Broker charged with swindling $750K from elderly investors

A Massachusetts-based registered rep for a MassMutual subsidiary was charged with wire fraud after allegedly swindling two elderly investors.
MAR 11, 2009
A Massachusetts-based registered rep for a MassMutual subsidiary was charged with wire fraud after allegedly swindling two elderly investors. Ryan Nestor of Marblehead, Mass., a representative with MML Investors Services Inc., was charged with two counts of wire fraud, following a probe by the FBI’s Boston Field Office. The Massachusetts Mutual Life Insurance Co. is based in Springfield. In 2007, Mr. Nestor was a financial representative on a brokerage account belonging to an elderly woman from Martha’s Vineyard in that state. According to the complaint, in April 2007 he forged the investor’s name on a wire authorization form and siphoned away $170,000 into a bank account that was maintained by AOB Commerce Inc., an Arcadia, Calif.-based company that claimed to make loans to companies in Asia. In May of that year, Mr. Nestor also allegedly took another $590,000 from another elderly woman’s cash account, which was owned by her irrevocable life insurance trust.

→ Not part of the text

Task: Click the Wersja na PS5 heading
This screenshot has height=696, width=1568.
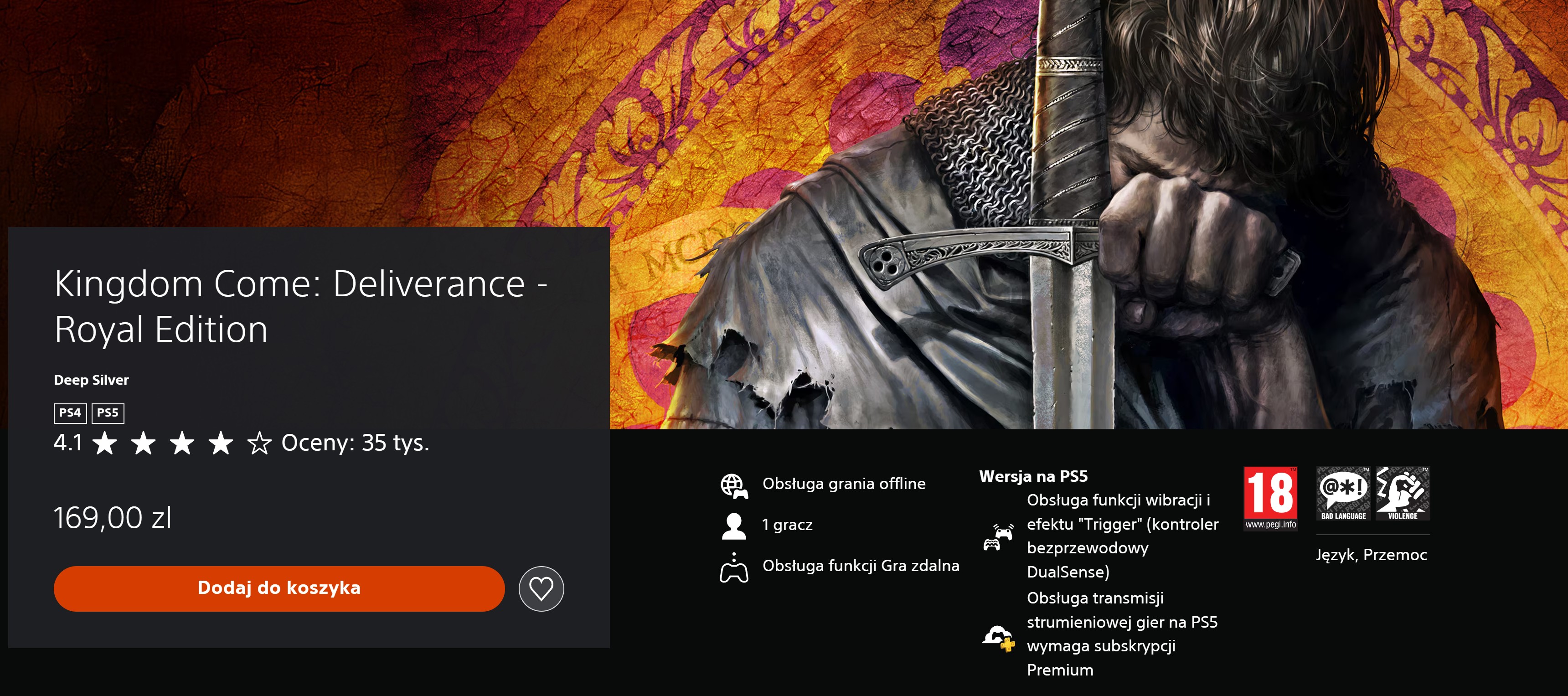Action: coord(1033,476)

He then forged that investor’s name on a wire transfer and sent the money to a bank account held by AOB. Around June 2007, the Securities and Exchange Commission sued AOB, alleging that it was in a fraud scheme that had raised more than $45 million from investors through an unregistered offering and sale of promissory notes that were supposed to pay off a guaranteed 5.5% interest rate each month. In fact, AOB was paying clients their interest using principal dollars that were contributed by other investors. If convicted, Mr. Nestor faces up to 30 years in prison, plus five years of supervised release, as well as a $1 million fine on each charge.